PROBLEM REQUIREMENTS: Filter the data for lines with the word "computer", then copy every line so identified.

(Beginning of DATA FOR REVIEW)

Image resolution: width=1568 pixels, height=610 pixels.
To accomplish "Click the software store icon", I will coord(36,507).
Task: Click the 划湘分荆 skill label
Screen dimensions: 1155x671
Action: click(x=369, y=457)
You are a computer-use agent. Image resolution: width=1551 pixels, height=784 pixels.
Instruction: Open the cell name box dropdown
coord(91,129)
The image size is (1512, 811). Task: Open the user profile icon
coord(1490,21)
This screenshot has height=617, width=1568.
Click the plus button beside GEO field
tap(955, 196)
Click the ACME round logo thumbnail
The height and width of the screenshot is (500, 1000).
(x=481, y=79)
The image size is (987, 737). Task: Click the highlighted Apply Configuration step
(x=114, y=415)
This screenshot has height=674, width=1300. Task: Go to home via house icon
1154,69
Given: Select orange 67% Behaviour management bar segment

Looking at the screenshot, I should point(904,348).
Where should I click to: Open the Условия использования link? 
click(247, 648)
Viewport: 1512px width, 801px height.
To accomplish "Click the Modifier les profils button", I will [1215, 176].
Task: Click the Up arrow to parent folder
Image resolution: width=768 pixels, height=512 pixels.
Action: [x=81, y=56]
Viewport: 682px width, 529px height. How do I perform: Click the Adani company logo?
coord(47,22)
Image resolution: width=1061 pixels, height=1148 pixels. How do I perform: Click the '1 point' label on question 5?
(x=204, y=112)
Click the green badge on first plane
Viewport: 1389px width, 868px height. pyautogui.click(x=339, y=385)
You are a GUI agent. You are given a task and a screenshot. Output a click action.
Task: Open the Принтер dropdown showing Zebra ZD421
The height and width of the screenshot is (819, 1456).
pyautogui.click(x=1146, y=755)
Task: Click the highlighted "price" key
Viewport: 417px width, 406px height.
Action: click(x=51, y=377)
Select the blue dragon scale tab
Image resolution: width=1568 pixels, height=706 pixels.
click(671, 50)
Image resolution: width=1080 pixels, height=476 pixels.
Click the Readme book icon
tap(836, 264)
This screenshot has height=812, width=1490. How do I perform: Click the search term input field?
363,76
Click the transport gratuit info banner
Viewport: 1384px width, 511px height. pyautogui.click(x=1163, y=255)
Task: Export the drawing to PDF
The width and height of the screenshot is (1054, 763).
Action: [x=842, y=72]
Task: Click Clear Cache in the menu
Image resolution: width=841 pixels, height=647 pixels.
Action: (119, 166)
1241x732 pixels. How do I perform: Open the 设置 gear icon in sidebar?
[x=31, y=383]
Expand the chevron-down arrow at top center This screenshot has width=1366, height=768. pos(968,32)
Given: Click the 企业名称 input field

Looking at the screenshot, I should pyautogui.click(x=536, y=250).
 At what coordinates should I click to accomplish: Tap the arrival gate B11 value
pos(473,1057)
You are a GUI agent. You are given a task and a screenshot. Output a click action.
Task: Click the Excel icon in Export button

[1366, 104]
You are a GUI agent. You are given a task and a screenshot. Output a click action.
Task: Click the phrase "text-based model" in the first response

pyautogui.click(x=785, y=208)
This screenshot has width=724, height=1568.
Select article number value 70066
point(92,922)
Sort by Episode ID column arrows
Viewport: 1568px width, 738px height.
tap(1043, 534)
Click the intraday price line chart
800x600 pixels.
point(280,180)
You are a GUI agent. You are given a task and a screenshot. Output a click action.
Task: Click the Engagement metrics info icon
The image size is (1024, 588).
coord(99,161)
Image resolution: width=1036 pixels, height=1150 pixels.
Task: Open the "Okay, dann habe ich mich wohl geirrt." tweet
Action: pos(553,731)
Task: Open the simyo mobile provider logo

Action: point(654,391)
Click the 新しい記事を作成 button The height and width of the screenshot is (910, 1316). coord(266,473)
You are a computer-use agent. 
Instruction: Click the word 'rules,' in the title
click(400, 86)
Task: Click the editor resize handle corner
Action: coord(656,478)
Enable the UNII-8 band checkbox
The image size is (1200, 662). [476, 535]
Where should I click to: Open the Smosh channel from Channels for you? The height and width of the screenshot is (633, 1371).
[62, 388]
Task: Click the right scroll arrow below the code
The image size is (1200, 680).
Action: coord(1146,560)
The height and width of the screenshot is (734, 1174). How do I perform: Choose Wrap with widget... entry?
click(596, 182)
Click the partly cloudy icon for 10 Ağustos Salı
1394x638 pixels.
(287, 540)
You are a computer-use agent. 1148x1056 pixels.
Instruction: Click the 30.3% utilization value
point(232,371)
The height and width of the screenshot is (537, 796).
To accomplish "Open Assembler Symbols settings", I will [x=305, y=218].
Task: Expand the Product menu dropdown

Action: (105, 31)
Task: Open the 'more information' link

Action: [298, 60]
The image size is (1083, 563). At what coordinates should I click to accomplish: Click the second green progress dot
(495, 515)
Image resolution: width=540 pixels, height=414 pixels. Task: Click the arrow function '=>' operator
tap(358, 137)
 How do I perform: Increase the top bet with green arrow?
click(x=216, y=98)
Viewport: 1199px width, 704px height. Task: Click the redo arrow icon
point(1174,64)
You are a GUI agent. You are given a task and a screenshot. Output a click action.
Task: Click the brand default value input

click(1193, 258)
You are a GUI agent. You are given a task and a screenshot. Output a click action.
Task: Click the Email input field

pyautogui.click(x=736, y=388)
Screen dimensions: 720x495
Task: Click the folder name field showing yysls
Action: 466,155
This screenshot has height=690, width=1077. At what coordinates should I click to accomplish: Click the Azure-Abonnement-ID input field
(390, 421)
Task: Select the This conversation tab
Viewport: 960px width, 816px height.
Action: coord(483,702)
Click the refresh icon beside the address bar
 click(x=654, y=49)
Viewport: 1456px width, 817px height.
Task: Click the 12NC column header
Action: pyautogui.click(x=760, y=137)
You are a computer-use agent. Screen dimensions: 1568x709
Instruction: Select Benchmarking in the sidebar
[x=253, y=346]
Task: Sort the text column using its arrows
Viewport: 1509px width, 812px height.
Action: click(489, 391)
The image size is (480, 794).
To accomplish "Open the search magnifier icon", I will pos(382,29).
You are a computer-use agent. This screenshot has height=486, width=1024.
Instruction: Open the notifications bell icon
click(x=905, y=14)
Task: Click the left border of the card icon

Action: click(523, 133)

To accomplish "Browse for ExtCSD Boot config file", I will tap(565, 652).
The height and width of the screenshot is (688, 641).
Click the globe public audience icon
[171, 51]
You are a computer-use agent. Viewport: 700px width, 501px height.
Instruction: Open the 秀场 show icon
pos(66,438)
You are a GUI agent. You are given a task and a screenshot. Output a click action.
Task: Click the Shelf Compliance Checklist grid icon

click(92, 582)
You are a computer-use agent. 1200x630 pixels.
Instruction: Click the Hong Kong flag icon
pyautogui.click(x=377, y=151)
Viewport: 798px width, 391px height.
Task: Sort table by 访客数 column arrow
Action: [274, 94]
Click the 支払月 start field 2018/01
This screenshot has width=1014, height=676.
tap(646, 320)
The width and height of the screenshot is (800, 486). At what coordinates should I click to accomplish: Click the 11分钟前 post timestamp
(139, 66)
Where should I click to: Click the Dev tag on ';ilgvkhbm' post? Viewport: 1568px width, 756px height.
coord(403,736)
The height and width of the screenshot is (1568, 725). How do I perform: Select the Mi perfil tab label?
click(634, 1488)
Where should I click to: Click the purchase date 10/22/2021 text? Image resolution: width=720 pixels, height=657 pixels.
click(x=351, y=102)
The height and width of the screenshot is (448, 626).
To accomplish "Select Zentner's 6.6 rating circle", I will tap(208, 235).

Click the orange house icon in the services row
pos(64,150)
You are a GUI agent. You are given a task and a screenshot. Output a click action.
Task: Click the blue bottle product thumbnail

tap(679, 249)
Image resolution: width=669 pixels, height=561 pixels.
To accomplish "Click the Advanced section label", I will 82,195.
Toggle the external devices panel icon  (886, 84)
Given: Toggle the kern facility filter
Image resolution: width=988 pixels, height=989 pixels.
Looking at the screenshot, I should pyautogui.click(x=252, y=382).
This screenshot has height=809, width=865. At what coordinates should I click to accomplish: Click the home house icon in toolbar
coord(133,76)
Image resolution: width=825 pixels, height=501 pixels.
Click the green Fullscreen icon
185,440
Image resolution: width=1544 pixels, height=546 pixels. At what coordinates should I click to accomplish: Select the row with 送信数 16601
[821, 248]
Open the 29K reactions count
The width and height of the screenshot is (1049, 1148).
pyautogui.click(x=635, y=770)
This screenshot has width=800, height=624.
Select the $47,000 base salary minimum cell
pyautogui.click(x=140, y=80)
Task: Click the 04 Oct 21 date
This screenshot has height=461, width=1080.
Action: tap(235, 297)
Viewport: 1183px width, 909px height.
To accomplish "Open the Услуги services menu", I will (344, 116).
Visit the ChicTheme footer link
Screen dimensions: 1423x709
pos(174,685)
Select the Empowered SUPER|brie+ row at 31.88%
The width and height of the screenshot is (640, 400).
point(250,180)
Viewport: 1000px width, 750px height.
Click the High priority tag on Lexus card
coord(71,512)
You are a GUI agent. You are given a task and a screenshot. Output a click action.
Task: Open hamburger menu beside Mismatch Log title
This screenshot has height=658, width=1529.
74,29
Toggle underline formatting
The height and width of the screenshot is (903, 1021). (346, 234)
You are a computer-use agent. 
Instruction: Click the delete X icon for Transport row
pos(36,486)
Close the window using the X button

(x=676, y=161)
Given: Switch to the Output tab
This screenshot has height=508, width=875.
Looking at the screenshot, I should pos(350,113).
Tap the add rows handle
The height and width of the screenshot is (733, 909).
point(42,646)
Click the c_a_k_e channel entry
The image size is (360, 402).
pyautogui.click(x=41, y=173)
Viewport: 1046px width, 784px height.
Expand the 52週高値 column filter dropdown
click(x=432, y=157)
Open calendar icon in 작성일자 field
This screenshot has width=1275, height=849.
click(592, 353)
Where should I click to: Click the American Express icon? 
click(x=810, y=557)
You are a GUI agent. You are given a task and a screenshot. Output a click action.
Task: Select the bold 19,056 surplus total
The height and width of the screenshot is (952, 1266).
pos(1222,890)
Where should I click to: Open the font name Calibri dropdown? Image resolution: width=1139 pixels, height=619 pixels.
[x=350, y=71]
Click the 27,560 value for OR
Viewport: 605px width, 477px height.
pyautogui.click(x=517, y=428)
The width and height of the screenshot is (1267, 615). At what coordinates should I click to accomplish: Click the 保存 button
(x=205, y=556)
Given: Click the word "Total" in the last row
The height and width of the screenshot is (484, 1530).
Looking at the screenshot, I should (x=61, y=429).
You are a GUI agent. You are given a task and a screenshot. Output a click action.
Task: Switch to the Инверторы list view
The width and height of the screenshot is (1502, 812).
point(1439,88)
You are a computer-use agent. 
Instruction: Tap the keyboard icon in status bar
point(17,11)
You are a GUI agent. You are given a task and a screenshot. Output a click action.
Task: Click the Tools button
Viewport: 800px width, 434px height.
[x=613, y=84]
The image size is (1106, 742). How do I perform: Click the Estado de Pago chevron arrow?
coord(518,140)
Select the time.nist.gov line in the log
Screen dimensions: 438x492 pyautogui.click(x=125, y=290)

(End of DATA FOR REVIEW)

TASK ANSWER:
You are a computer-use agent. Image resolution: width=1551 pixels, height=784 pixels.
You are a computer-use agent. 
You are a computer-use agent. 1148x1056 pixels.
You are a computer-use agent. Screen dimensions: 1568x709
You are a computer-use agent. This screenshot has height=486, width=1024.
You are a computer-use agent. Viewport: 700px width, 501px height.
You are a computer-use agent. 1200x630 pixels.
You are a computer-use agent. 
You are a computer-use agent. 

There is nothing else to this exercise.